“We have been paying huge attention to India-first in the last few years to understand the key problems here,” said Ben Gomes, who leads the overall search for Google as vice-president. He is also a Google Fellow, a rare title given to those with exceptional expertise in their area of work within the company.
India is already one of the world’s largest Internet and mobile markets as out of its 1.3 billion population 400 million people already use the internet, while another 250 million are expected to join the World Wide Web by 2020. To make most of them, if not all, use Google, Gomes wants to figure out, how to let people search on Google in languages other than English and find answers by talking to Google with the device talking right back to them.

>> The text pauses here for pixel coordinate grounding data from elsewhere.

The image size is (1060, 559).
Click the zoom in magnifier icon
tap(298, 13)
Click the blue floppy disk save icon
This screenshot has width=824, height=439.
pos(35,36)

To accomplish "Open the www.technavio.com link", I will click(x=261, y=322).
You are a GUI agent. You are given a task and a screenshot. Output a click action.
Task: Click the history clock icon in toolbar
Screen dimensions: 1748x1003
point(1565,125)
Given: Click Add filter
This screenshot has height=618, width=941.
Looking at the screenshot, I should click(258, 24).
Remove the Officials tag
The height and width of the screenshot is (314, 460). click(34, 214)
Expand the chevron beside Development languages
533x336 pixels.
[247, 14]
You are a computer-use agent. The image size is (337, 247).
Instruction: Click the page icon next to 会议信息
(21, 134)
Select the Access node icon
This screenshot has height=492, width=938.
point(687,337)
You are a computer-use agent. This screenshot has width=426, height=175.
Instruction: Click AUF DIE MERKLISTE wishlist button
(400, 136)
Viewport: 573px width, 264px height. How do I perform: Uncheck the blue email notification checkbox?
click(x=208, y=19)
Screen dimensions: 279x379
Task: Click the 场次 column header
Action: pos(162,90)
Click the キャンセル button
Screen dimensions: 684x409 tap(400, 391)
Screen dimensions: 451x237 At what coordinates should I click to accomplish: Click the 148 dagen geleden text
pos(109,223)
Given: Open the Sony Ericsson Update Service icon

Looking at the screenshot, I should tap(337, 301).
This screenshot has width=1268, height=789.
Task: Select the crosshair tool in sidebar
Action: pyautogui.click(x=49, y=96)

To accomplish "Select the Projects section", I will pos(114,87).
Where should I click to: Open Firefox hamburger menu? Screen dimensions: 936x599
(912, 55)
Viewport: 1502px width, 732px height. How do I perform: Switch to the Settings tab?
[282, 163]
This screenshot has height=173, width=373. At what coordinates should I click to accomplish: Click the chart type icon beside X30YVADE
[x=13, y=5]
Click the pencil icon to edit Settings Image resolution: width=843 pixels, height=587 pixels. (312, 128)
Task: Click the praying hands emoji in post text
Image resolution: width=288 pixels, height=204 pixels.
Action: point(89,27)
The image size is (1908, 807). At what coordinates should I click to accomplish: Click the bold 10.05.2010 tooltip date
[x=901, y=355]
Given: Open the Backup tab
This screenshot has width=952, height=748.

“We realise that we need to create answers to questions, not just throw up the ten blue links like in the past,” he said. “So, if you ask who the prime minister of India is, you want an answer to that and possibly get a conversation started.” It is the “beginnings” of the computer trying to communicate, answer follow-up questions and have a conversation, in the same way as the human brain does through some understanding of the language and having a broad model of the world, said Gomes who grew up in Bengaluru after being born in Tanzania. It’s not easy, but Google is at it. One can hear a conversation in a crowded bar because humans have a shared model of the world even though one doesn’t understand each word, Gomes said.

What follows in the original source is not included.